The film actually makes no judgments on either the republicans nor the monarchists and takes Restif's position of just wanting to experience and chronicle the times, but it offers a few digs at the then present, as when Thomas Paine (who will be imprisoned later during the Terreur, but the film doesn't do any cheap foreshadowing of this) talks with the industrialist about whether or not the new French Revolution is the logical follower of the American Revolution. Paine is all for it and his fellow traveller points out that "your countrymen at the embassy" don't think so and have already turned away from the revolutionary spirit and prefering to embrace conservatism instead now they're rid of the Brits. Meanwhile, Restif predicts an European Union in 1991 which for a film made in 1982 is pretty impressive. There are also a few breakings of the fourth wall which the interviewer on the dvd when talking with the director calls Brechtian but I'm more tempted to call Pratchettian because they resemble Terry Prattchet's type of footnotes far more than Brecht's illusion-breaking.

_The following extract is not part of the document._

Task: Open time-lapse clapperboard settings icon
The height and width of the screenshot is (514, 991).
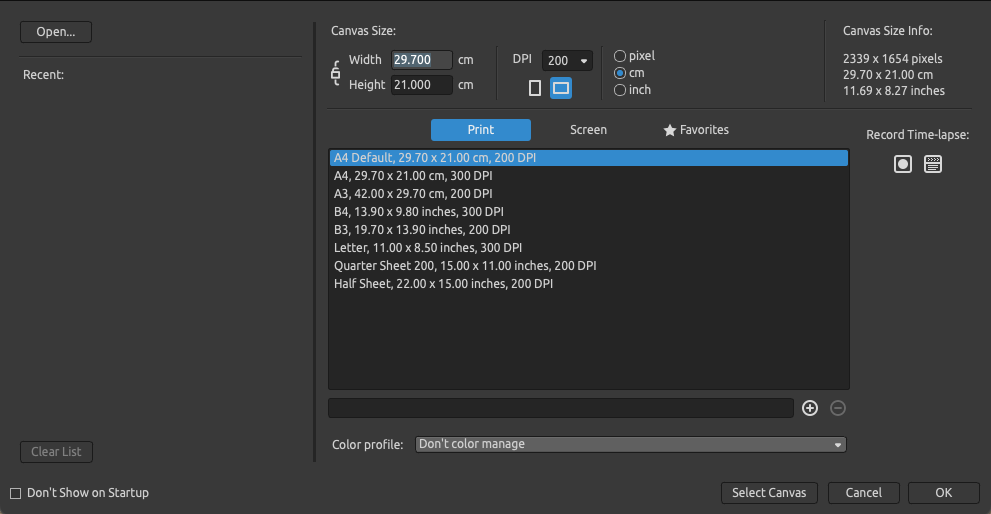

Best entirely-possible-but-who'd-have-thought-of-it? gag/sequence that captures the vivacity and charm of the film: Casanova and the Italian singer, when strolling with the other travellers through the woods for a bit, improvising a duet from Mozart's Don Giovanni (or rather, making an aria into a duet) which as Casanova (historically correctly) mentions he saw the premiere performance of in Prague.

Casanova

Mar. 12th, 2008 01:34 pm
selenak: (Carl Denham by grayrace)
I still owe [livejournal.com profile] wee_warrior the Casanova meta I promised, or, why that two parter is instructive on both Russell T. Davies' strengths and weaknesses as a writer. Readers of either the "Rusty die die die!" or "he can do no wrong" persuasion should consider themselves warned that this isn't something for either of them. Also, I honestly don't care whom Jack Harkness romances, and I don't 'ship the Doctor with any companion (Doctor/TARDIS all the way!) (well, okay, Doctor/Master, too, in the "it's totally doomed" way), so I'd appreciate the lack of 'shipping fervour in possible comments.

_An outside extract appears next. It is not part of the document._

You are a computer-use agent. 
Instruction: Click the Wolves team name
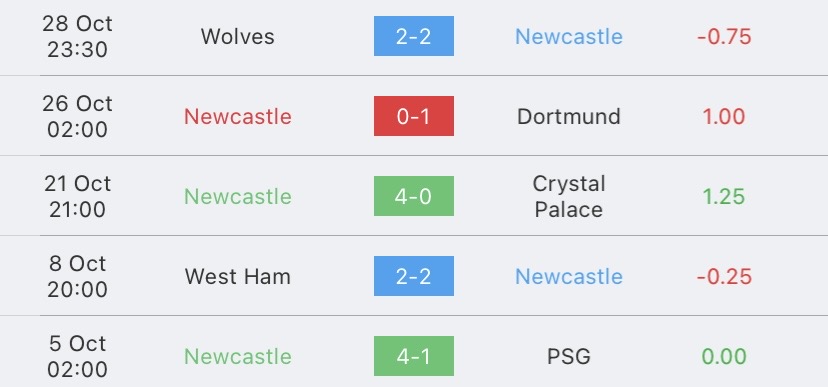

On to Casanova then, which is a two-parter Julie Gardner commissioned RTD to write for the BBC before they both went on to restart Doctor Who. Now, this was about the 1004454th screen version of Giacomo Casanova's life. Having seen only some of these (regrettably not the one starring Bela Lugosi before the later became Dracula, that would have been interesting), and having read parts of the memoirs - which btw you can read in their entirety here, thanks to Project Gutenberg, I feel vaguely qualified to conclude that there are some things most of these screen versions have in common. If they're not entirely fantasy, just using the name (see also: the Heath Ledger thing), or picking up one specific period or event in Casanova's life (there is one with Alain Delon who does this, which uses the "aging screen idol" thing to great effect because it captures Casanova at the transition of his life where he has to realize age and failure have finally caught up with him, and another one which has old Casanova making a last attempt to leave his librarian existence in Bohemia, and he ends up in France just at the outbreak of the French Revolution; again, uses the "relict from another age" element to great effect), they can be relied upon to tackle the problem of how to narrate that long life and adventures with something of a coherent story arc when it actually didn't have one by absolutely including the following elements:

- the actress mother abandoning her son
- old Casanova in Bohemia, writing his memoirs, contrasted with young Casanova living the life
- the Henriette episode as the great romance complete with "love of his life" status
- the escape from the lead chambers as the biggest action sequence
- the lottery business in France.


Anything else (either actually episodes from Casanova's life or something the screenwriters in question came up with) varies. It's pretty obvious why these elements always stay. The escape from the lead chambers is what Casanova was most famous for in his life time, other than the obvious, the lottery was probably the biggest con he ever pulled, and the first three story elements have to be there to give the audience a main character with some vulnerabilities they can identify with instead of, well, a Don Juan archetype.